Effective December 28, 1997, the Company implemented the provisions of Statement
of Financial Accounting Standards # 128 "Earnings Per Share". All earnings per
share information presented has been restated to reflect the provisions of this
statement.



                                       9
<PAGE>


Note 3 -  COMMITMENTS AND CONTINGENCIES

ATAC Corporation and Patrick Cullen v. Arthur Treacher's, Inc. and James
Cataland, Case No. 1:95CV 1032, In the U.S. District Court, Northern District,
Ohio Eastern Division; filed May 9, 1995. On November 16, 1994, Arthur
Treacher's terminated the agency agreement of a Regional Development
Representative, ATAC Corporation, on the grounds that ATAC breached the
agreement by assigning the agency agreement to a third party without the consent
of Arthur Treacher's. ATAC claims that the Company was aware of and consented to
the third-party assignment. The Company is unaware of any document signed by a
properly-authorized representative of the Company formally authorizing or
consenting to the assignment. On May 9, 1995, ATAC filed the action and alleged
that the Company terminated the contract without cause, tortuously interfered
with other business relationships, committed wrongful conversion of the
territory and committed restraint of trade and price-fixing, breach of contract,
fraud, and violations of RICO. ATAC originally demanded a minimum of $2,750,000
in compensatory damages and $6,000,000 in punitive damages. In response to the
original complaint, the Company filed a motion to dismiss all of the claims. In
addition, the Company filed a counterclaim against ATAC seeking a Declaratory
Judgment that ATAC does not have a service contract with the Company in certain
areas which the Company does business, that ATAC has committed breach of
contract and that the Company is entitled to indemnification for previous
lawsuits which have occurred because of the actions of ATAC on behalf of the
Company. ATAC has twice amended the claims and allegation of the original
complaint. In the Third Amended Complaint, ATAC asserts claims against the
Company and the Company's former President, James Cataland, for fraud, breach of
contract, tortuous interference with contract, violations of the Ohio Business
Opportunity Act, violations of the Ohio Consumer Sales Practices Act and breach
of fiduciary duty. ATAC seeks in excess of $10,000,000 in compensatory,
punitive, and statutory damages from the Company. In response to the Third
Amended Complaint, the Company in 1997 filed a Motion to Dismiss ATAC's claims
for breach of fiduciary duty and under the Consumer Sales Practices and Business
Opportunity Acts. The Company also requested that the district court dismiss the
claim against the Company's former President. The Company in 1998 filed Motions
for Summary Judgment on behalf of itself and the Company's former President with
respect to all of ATAC's claims (except breach of contract) and requested that
the court refer the remaining contract claim to binding arbitration. The Court
recently granted the Company's Motion to Stay the lawsuit pending arbitration
and the ruling is presently the subject of an appeal to the Sixth Circuit Court
of Appeals.

The Company originally believed that the lawsuit was an attempt by plaintiffs to
regain the territory by forcing the Company to defend expensive litigation at
significant expense and that the plaintiffs' claims are without merit. The
Company now understands that ATAC solely seeks damages from the Company. The
Company still believes that ATAC's claims are meritless. The Company's attorneys
have indicated that they intend to vigorously defend the Company from the claims
made by ATAC and pursue any counterclaims.

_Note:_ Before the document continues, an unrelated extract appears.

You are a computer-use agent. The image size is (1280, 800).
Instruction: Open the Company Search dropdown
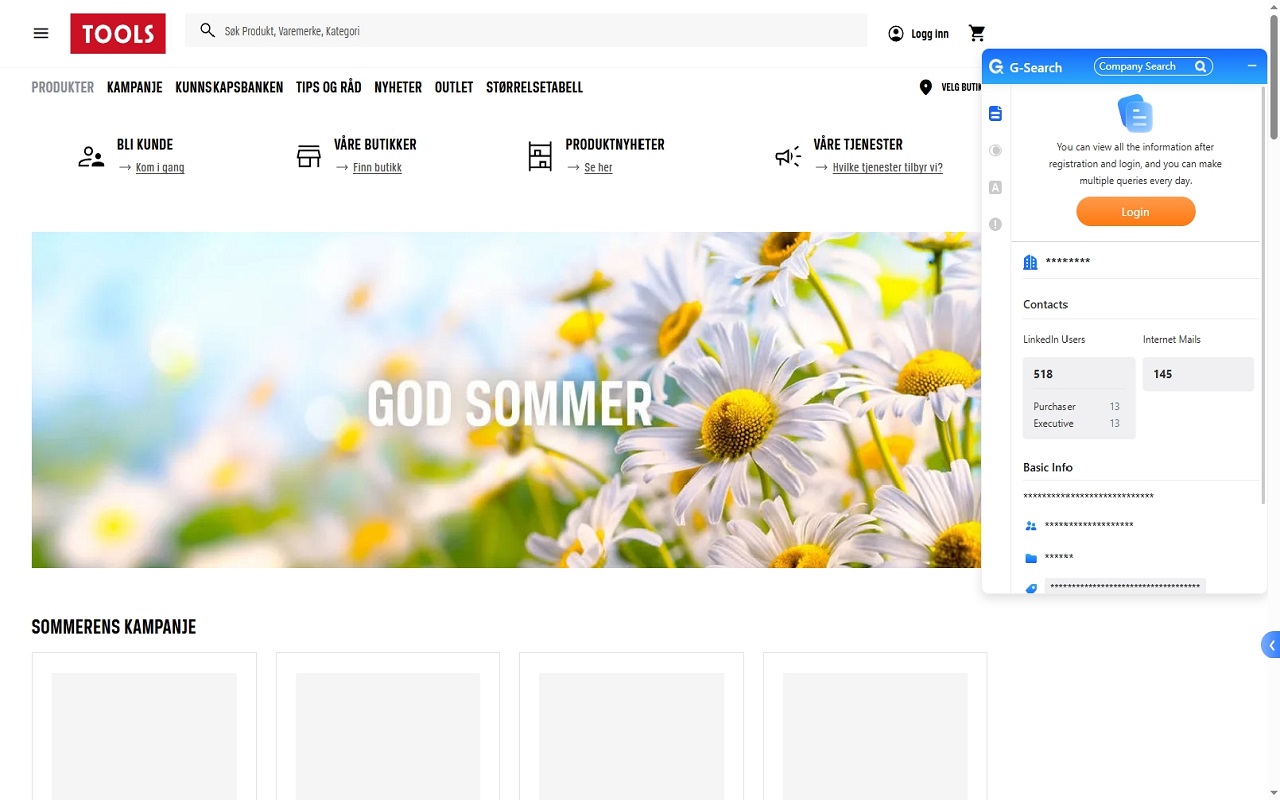[1152, 66]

                                       10
<PAGE>

In opinion of management, the ultimate disposition of these matters will not
have a material adverse effect on the Company's consolidated results of
operations of financial position.



                                       11

<PAGE>



            Management's Discussion and Analysis or Plan of Operation

This Management's Discussion and Analysis of Financial Condition and Results of
Operations of the Company should be read in conjunction with the Financial
Statements and Notes thereto appearing elsewhere in this Registration Statement.

Safe Harbor Statement Under the Private Securities Litigation Reform Act of 1995

Information set forth herein contains "forward-looking statements" which can be
identified by the use of forward-looking terminology such as "believes,"
"expects," "may," "should" or "anticipates" or the negative thereof or other
variations thereon or comparable terminology, or by discussions of strategy. No
assurance can be given that the future results covered by the forward-looking
statements will be achieved. The Company cautions readers that important factors
may affect the Company's actual results and could cause such results to differ
materially from forward-looking statements made by or on behalf of the Company.
Such factors include, but are not limited to, changing market conditions, the
impact of competitive products, pricing and acceptance of the Company's
products.

Overview

The Company's principal sources of revenues are from the operation of it's
Company owned restaurants and the receipt of royalties from franchisees. The
Company's cost of sales includes food, supplies and occupancy costs (rent and
utilities at Company owned stores). Operating expenses include labor costs at
the Company owned stores and advertising, marketing and maintenance costs.
Franchise services and selling expenses include fees payable to regional
representatives and their expenses. General and administrative expenses include
costs incurred for corporate support and administration, including the salaries
and related expenses of personnel at the Company's headquarters in Jacksonville,
the costs of operating the headquarters offices (rent and utilities) and certain
related costs (travel and entertainment).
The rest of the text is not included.